* **Task to complete**
Exactly and only the lines from the first entry through the line with "You are a computer-use" should be copied, both ends included, with no pictures.

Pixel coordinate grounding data

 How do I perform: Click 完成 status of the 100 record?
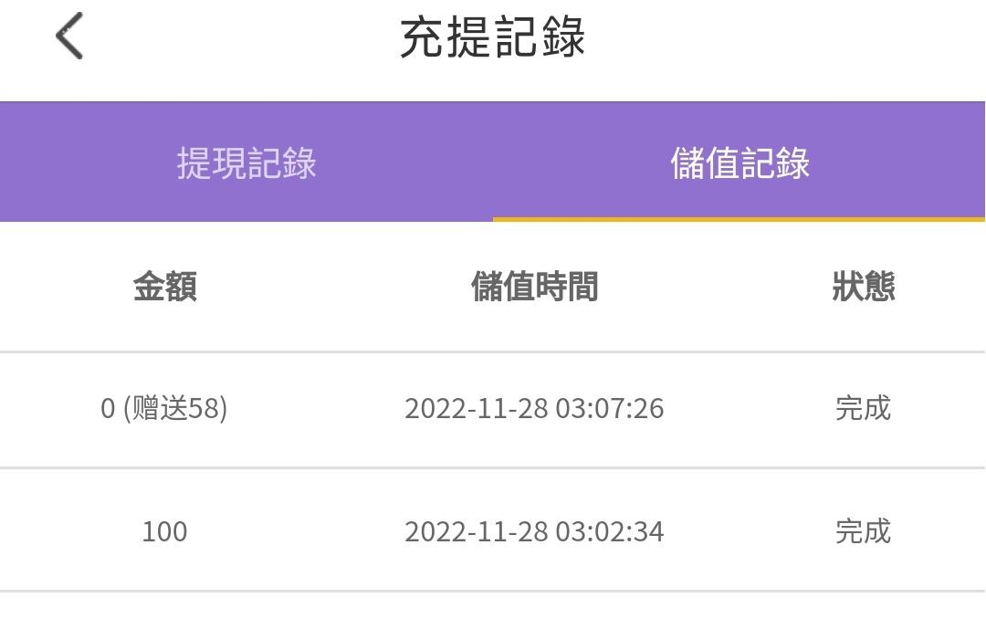(863, 531)
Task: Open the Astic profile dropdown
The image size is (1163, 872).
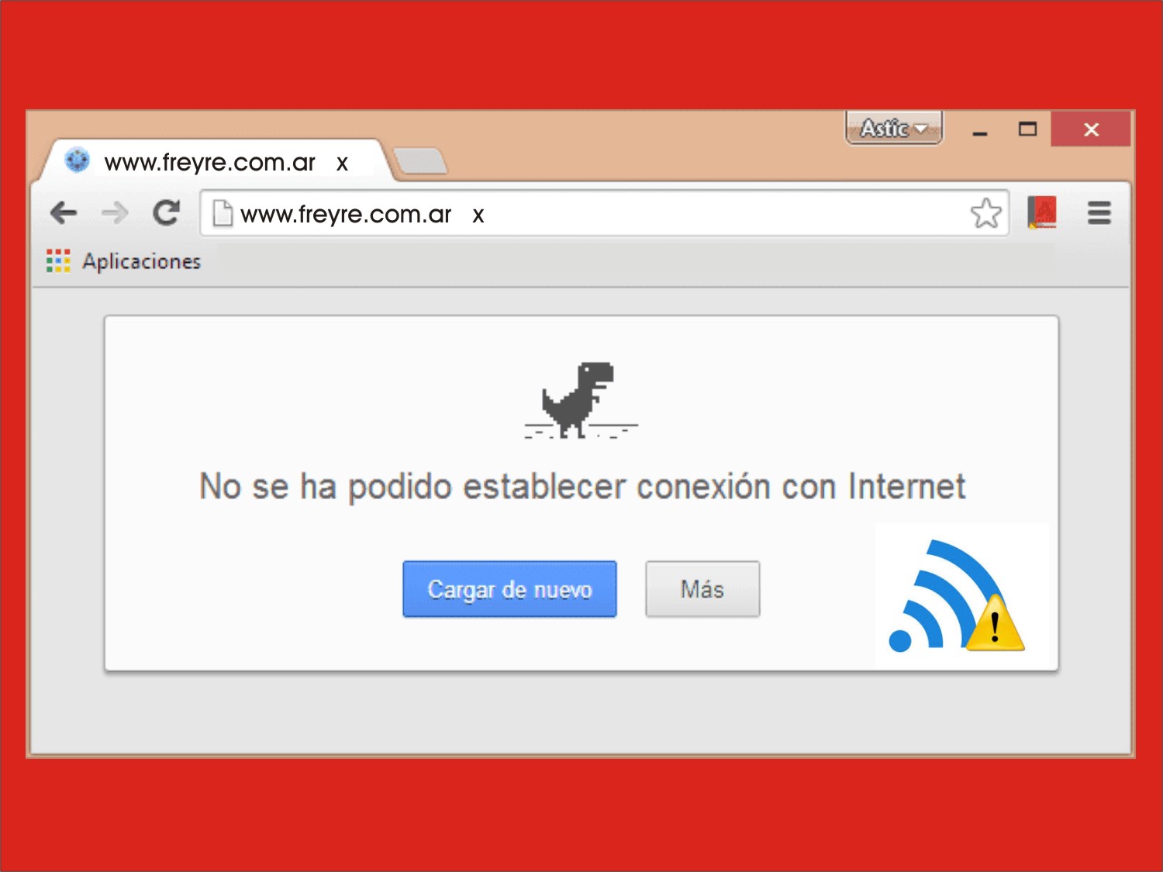Action: click(893, 129)
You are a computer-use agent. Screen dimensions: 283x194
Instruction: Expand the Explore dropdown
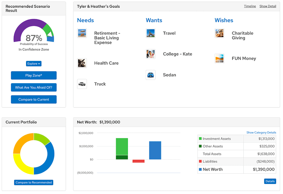click(x=34, y=64)
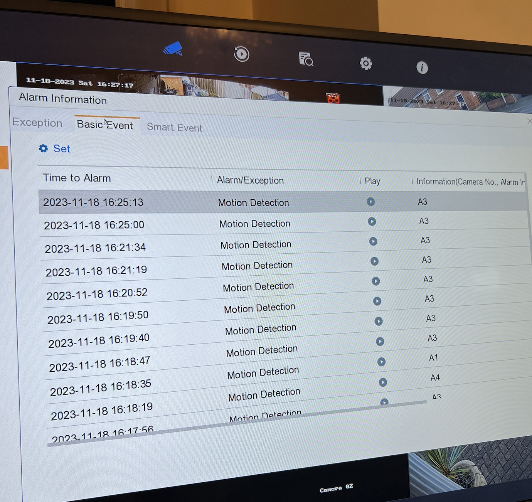Open Live View camera icon

(173, 49)
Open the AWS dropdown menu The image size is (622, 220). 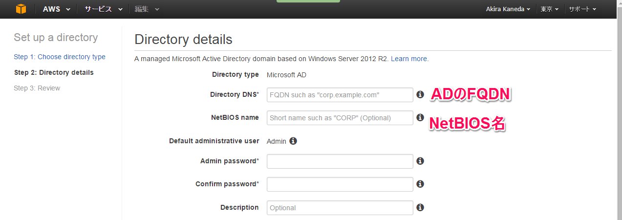56,9
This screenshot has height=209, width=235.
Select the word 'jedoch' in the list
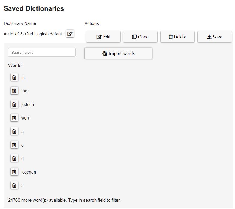tap(28, 105)
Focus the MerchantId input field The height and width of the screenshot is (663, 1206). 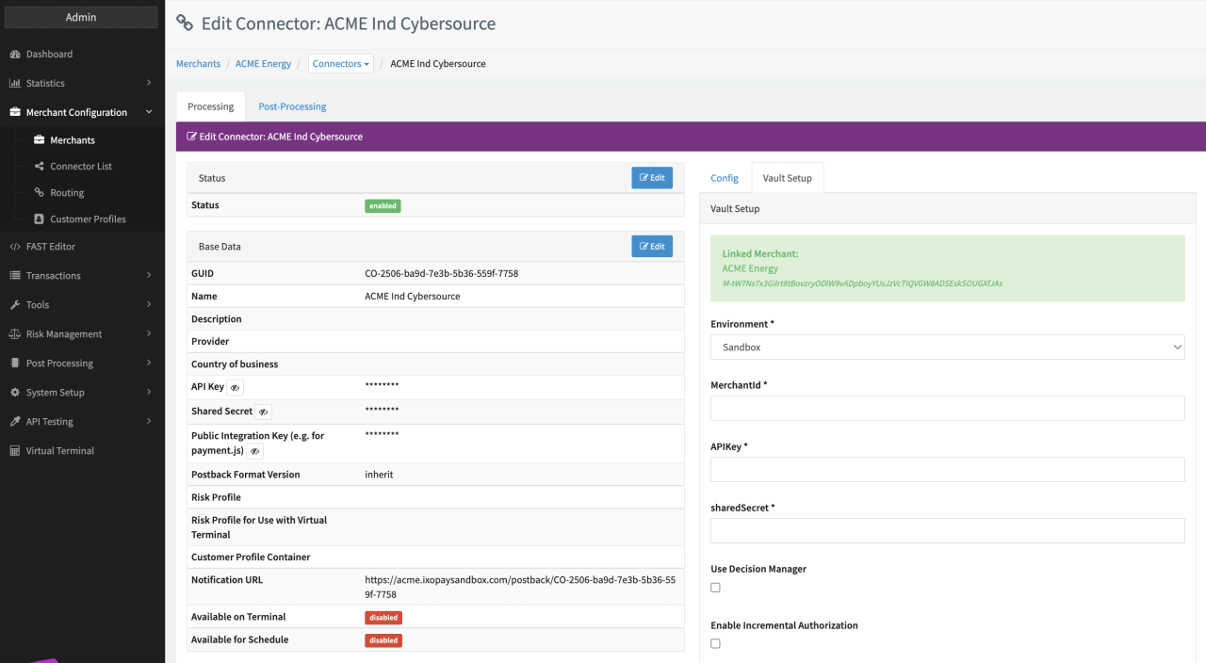tap(947, 409)

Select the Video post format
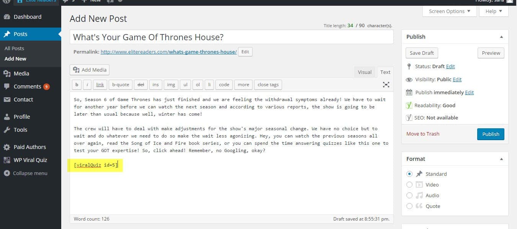pos(409,185)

* **Exercise answer**
 How do I perform: Click 完成 status of the 100 record?
(863, 531)
Task: Open the Astic profile dropdown
The image size is (1163, 872).
Action: click(893, 129)
You are a computer-use agent. Screen dimensions: 283x194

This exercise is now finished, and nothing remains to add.